Goals

Checklist

User stories documented (Albert/Vinisha)
User stories reviewed (Nitin)
Design documented (Albert/Vinisha)
Design reviewed (Terence/Andreas)
Feature merged ()
Examples and guides ()
Integration tests ()
Documentation for feature ()
Blog post

Use Cases

A pipeline developer wants to create a pipeline that has several configuration settings that are not known at pipeline creation time, but that are set at the start of the each pipeline run.
1. pipeline developer wants to create a pipeline that reads from a database source and writes to a Table sink. we wants to configure the name of database table and name of table sink at per run basis and he gives those values as input before starting the run.
Pipeline developer wants to create a pipeline with a custom action at the start of the run, the custom action based on a logic provides the name of the database to use as source and the name of the table to write in sink, the next stage in pipeline uses this information to read from the appropriate db source and write to table sink.

User Stories

As a pipeline developer, I want to be able to configure a plugin property to some value that will get substituted for each run based on the runtime arguments
As a pipeline operator, I want to be able to set arguments for the entire pipeline that will be used for substitution
As a pipeline operator, I want to be able to set arguments for a specific stage in the pipeline that will be used for substitution
As a plugin developer, I want to be able to write a code that is executed at the start of the pipeline and sets arguments for the rest of the run.

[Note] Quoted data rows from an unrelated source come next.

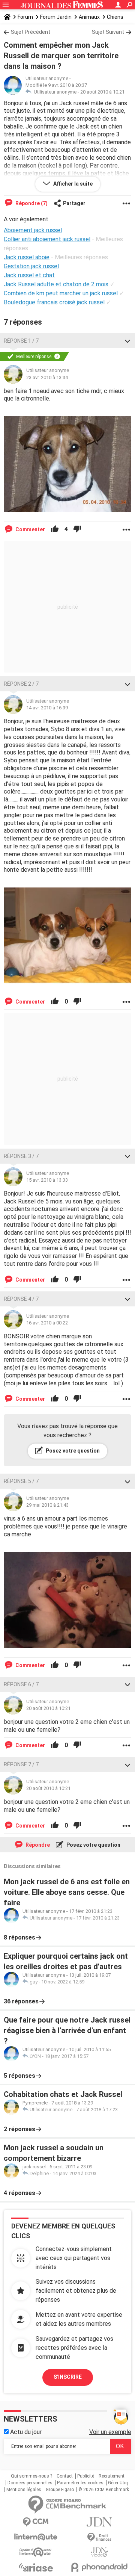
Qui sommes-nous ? (31, 2476)
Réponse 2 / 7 (21, 684)
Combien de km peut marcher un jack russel (61, 293)
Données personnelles (30, 2482)
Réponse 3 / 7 (21, 1156)
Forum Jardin (56, 17)
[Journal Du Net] (99, 2522)
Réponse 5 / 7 (21, 1481)
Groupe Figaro (60, 2489)
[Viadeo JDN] (99, 2552)
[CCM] (36, 2522)
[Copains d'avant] (36, 2552)
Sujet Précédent (30, 32)
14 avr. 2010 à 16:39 (47, 708)
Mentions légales (23, 2489)
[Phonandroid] (99, 2567)
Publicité (85, 2476)
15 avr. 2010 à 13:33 (47, 1180)
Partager (74, 203)
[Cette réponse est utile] (55, 529)
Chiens (115, 17)
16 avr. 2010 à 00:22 (47, 1323)
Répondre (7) (31, 203)
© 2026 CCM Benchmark (103, 2489)
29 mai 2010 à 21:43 (47, 1505)
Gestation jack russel (31, 266)
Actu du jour (25, 2431)
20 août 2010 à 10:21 (102, 92)
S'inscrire (68, 2377)
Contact (65, 2476)
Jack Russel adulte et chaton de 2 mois (56, 284)
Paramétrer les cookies (80, 2482)
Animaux (89, 17)
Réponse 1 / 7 (21, 341)
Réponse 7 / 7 (21, 1764)
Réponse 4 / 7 (21, 1299)
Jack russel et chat (29, 275)
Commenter (29, 529)
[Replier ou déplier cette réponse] (128, 341)
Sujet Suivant (108, 32)
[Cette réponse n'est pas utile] (77, 529)
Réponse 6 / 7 (21, 1684)
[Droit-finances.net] (99, 2537)
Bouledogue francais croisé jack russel (54, 302)
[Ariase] (36, 2567)
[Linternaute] (36, 2537)
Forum (25, 17)
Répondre (37, 1845)
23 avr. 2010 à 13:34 (47, 377)
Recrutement (111, 2476)
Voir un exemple (110, 2431)
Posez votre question (72, 1451)
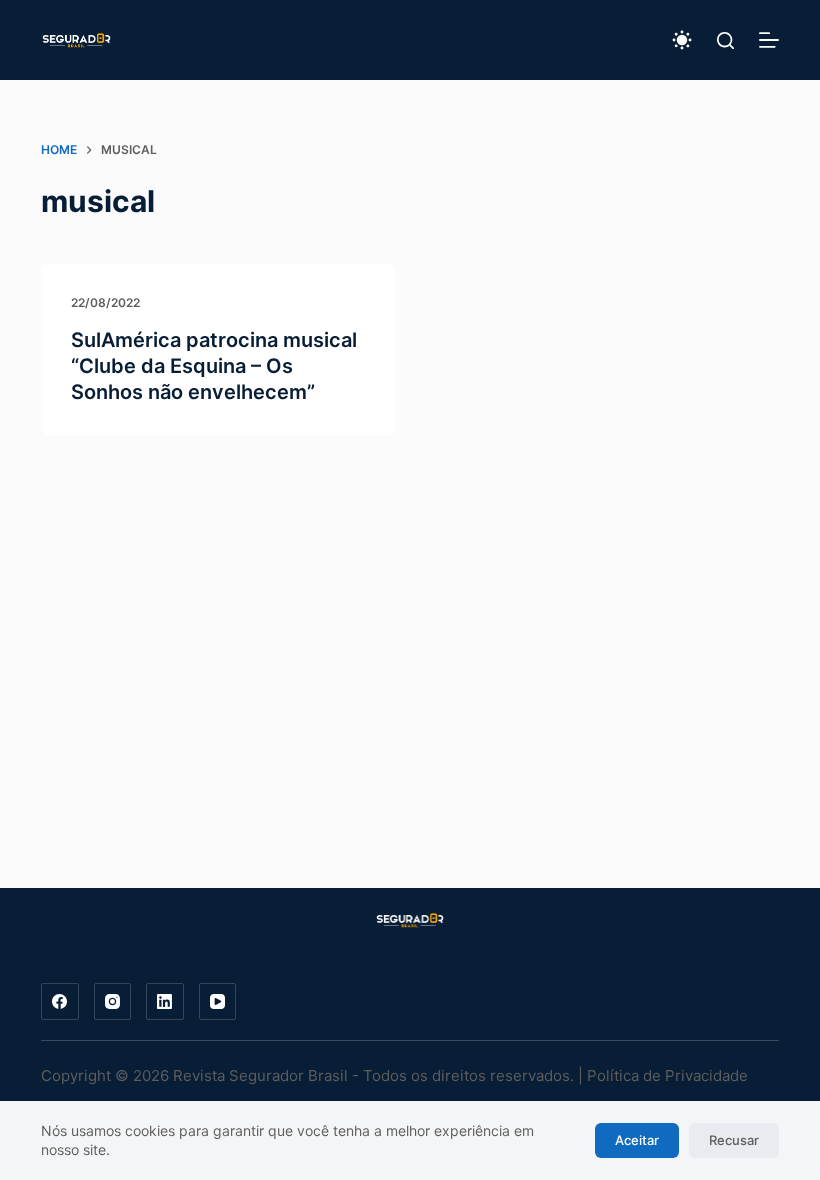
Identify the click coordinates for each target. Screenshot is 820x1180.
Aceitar (637, 1140)
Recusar (734, 1140)
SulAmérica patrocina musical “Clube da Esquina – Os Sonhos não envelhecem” (214, 366)
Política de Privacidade (667, 1075)
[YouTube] (218, 1002)
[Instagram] (113, 1002)
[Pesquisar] (725, 40)
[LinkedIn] (165, 1002)
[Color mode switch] (682, 40)
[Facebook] (60, 1002)
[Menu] (769, 40)
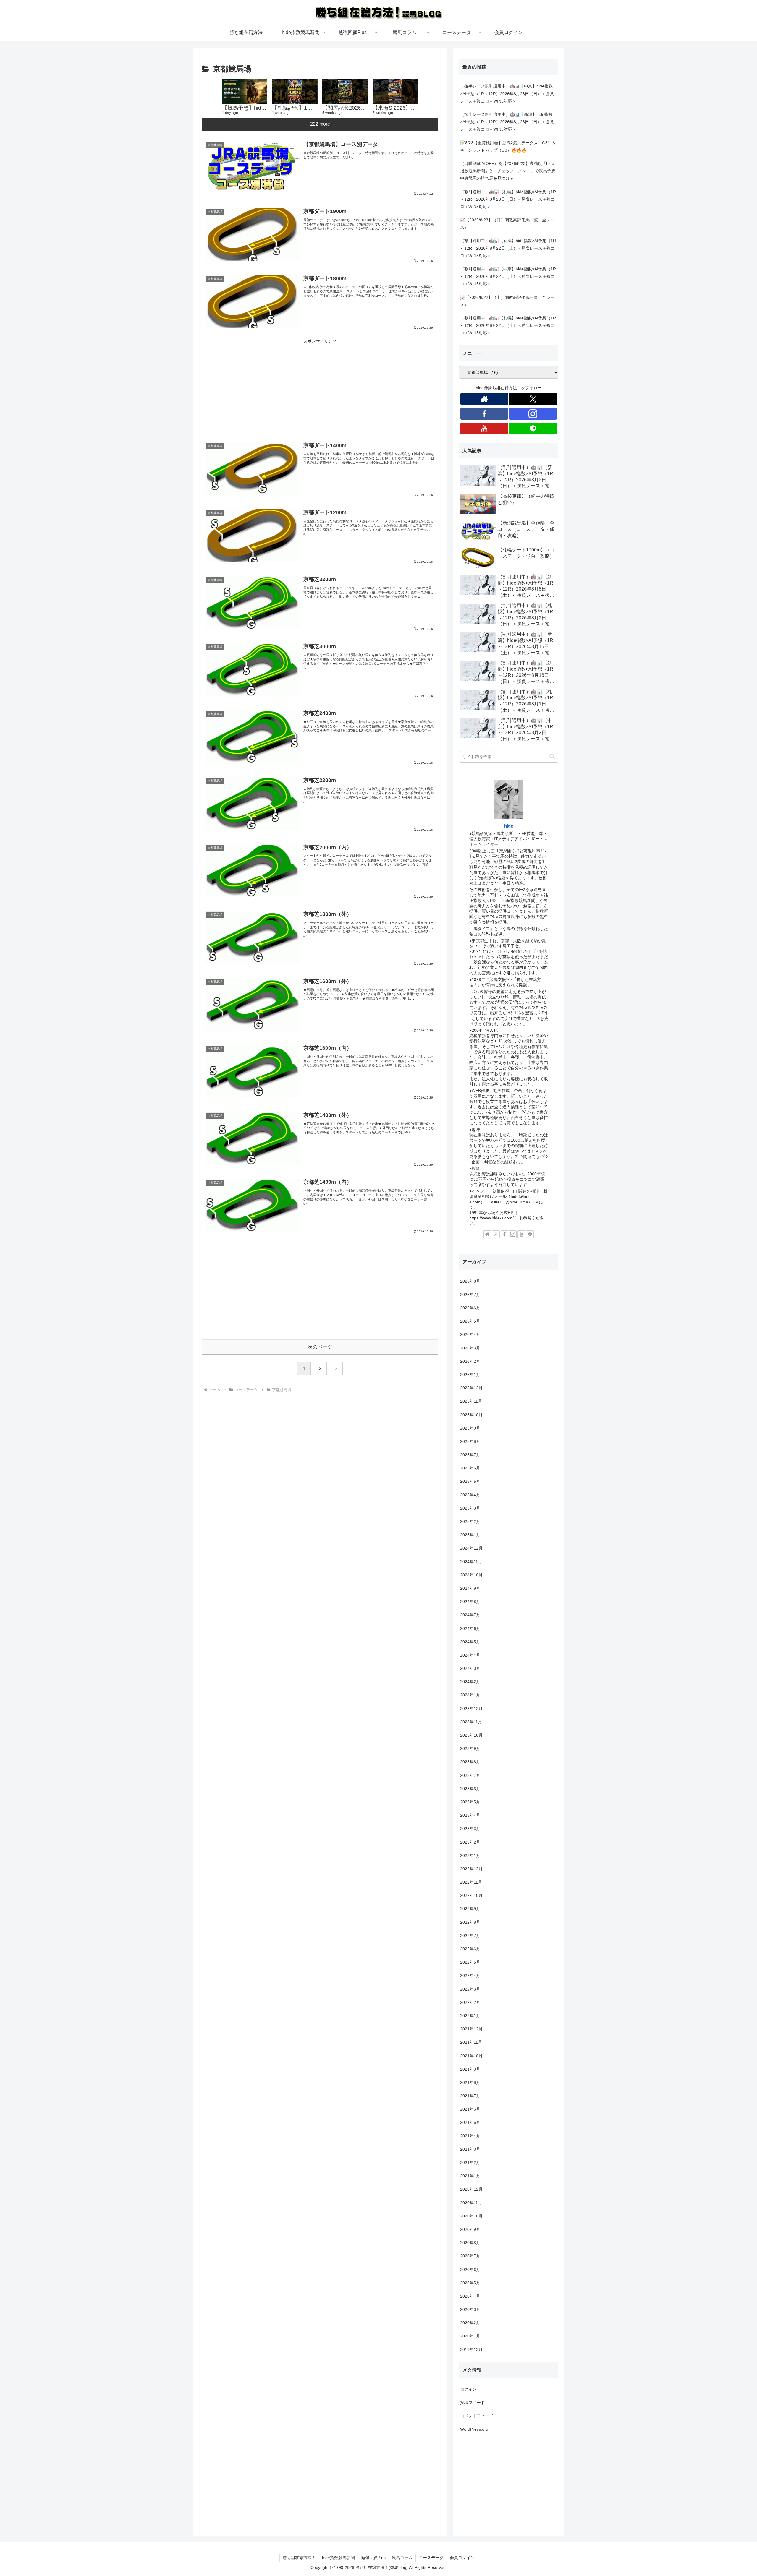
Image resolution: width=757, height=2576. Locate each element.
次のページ (320, 1347)
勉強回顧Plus (373, 2557)
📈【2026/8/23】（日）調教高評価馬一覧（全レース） (507, 224)
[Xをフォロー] (533, 399)
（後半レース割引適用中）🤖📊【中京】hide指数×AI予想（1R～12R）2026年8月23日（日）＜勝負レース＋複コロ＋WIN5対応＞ (507, 93)
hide (508, 825)
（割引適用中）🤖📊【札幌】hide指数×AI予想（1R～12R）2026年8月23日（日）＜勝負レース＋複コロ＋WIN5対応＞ (508, 199)
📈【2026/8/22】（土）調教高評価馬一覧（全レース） (507, 301)
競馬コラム (402, 2557)
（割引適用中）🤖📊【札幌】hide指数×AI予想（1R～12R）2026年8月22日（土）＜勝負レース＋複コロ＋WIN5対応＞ (508, 325)
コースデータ (431, 2557)
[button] (552, 756)
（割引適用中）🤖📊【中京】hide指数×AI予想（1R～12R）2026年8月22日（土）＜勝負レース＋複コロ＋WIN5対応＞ (508, 276)
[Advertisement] (320, 386)
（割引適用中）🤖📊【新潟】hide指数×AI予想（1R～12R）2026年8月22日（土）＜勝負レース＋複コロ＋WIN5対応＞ (508, 248)
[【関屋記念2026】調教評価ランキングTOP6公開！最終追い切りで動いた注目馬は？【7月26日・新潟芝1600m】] (345, 91)
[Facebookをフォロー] (484, 414)
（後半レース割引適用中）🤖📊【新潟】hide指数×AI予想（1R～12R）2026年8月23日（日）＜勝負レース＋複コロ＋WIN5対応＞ (507, 122)
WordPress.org (474, 2429)
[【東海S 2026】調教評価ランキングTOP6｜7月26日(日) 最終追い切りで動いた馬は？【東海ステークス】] (395, 91)
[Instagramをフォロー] (533, 414)
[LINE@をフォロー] (533, 428)
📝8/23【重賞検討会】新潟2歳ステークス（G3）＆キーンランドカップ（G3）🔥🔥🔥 (508, 146)
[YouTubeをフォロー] (484, 428)
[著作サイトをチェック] (484, 399)
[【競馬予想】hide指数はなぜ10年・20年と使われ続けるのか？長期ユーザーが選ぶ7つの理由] (245, 91)
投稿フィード (472, 2402)
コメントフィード (476, 2415)
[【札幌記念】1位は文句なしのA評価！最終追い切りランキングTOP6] (295, 91)
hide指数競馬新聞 (338, 2557)
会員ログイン (462, 2557)
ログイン (468, 2389)
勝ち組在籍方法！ (299, 2557)
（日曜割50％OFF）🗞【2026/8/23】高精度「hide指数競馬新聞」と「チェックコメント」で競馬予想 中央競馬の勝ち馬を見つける (507, 171)
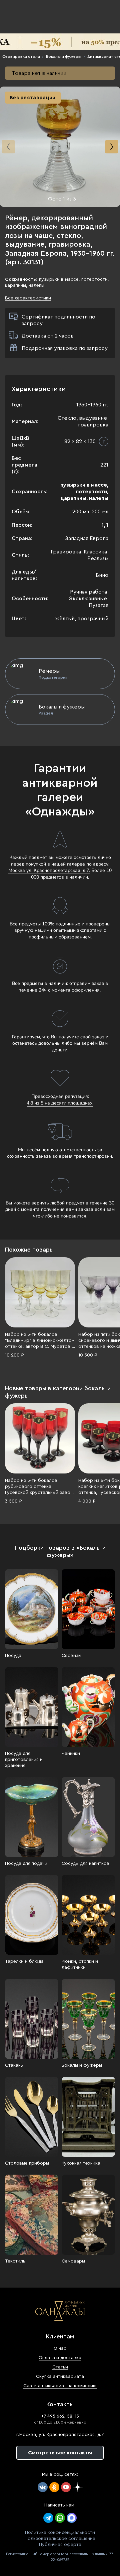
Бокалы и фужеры (63, 56)
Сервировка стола (21, 56)
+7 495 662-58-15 (60, 2416)
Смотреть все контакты (60, 2452)
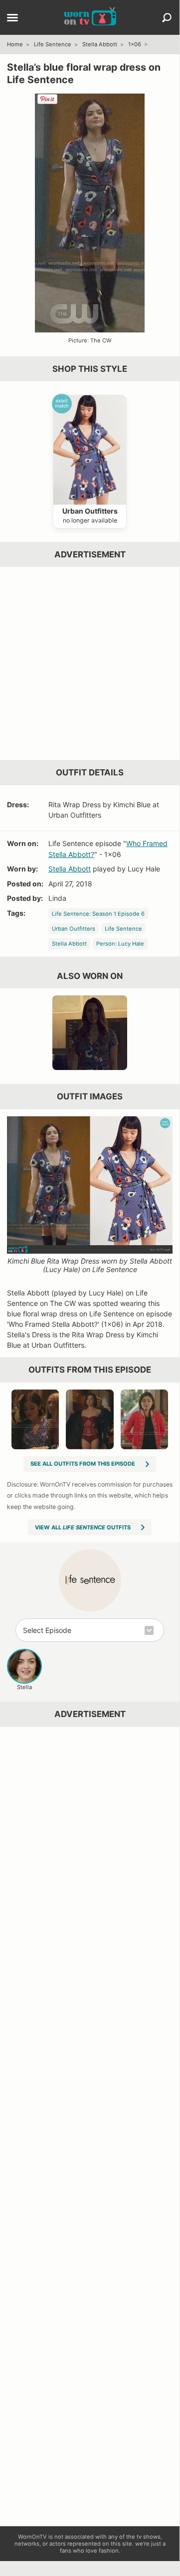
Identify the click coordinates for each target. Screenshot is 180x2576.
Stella (24, 1687)
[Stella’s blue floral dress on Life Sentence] (35, 1419)
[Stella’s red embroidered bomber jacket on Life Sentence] (145, 1419)
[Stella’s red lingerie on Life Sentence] (90, 1419)
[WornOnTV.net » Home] (90, 17)
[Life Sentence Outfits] (90, 1580)
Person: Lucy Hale (120, 943)
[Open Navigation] (12, 18)
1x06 (134, 44)
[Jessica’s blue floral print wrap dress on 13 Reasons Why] (89, 1032)
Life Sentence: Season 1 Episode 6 (98, 913)
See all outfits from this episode (82, 1463)
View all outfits (83, 1527)
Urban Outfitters (73, 928)
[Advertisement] (90, 663)
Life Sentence (52, 44)
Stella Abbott (99, 44)
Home (15, 44)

Design (WIP - dont review yet)

Macros Syntax

Expanded Syntax : 
${macro-type(macro)}
 
Shorthand notation:
${macro}
 
Example Usage: 
${runtime-argument(hostname)) - get hostname from runtime arguments
${wf-token(hostname)) - get hostname from workflow token
${secure(access_key)) - get access key from secure store 
${function_time(time_format)) - apply time function on the time_format provided and use the value. 
 
The Default (short-hand) usage will read from runtime arguments, having an expanded notation gives user option for using more macro types.
Examples :
ipConfig : ${hostname}:${port}
JDBC connection string : jdbc:${jdbc-plugin}://${hostname}:${sql-port}/${db-name}

Pipeline Config

"stages": [
    {
        "name": "Database",
        "plugin": {
            "name": "Database",
            "type": "batchsource",
            "properties": {
				...
                "user": "${username}",
                "password": "${secure(sql-password)}",
                "jdbcPluginName": "jdbc",
                "jdbcPluginType": "${jdbc-type}",
                "connectionString": "jdbc:${jdbc-type}//${hostname}:${port}/${db-name}",
                "importQuery": "select * from ${table-name};"
            }
        }
    },
    {
        "name": "Table",
        "plugin": {
            "name": "Table",
            "type": "batchsink",                                        
            "properties": {
                "schema": "{\"type\":\"record\",\"name\":\"etlSchemaBody\",
                \"fields\":[{\"name\":\"name\",\"type\":\"string\"},
                {\"name\":\"age\",\"type\":\"int\"},{\"name\":\"emp_id\",\"type\":\"long\"}]}",
                "name": "${table-name}",
                "schema.row.field": "name"
            }
        }
    }
]

Scoping:

Since the macro-substitution is performed at the DataPipeline app level, it will be possible to scope at stage name level if the user desires that.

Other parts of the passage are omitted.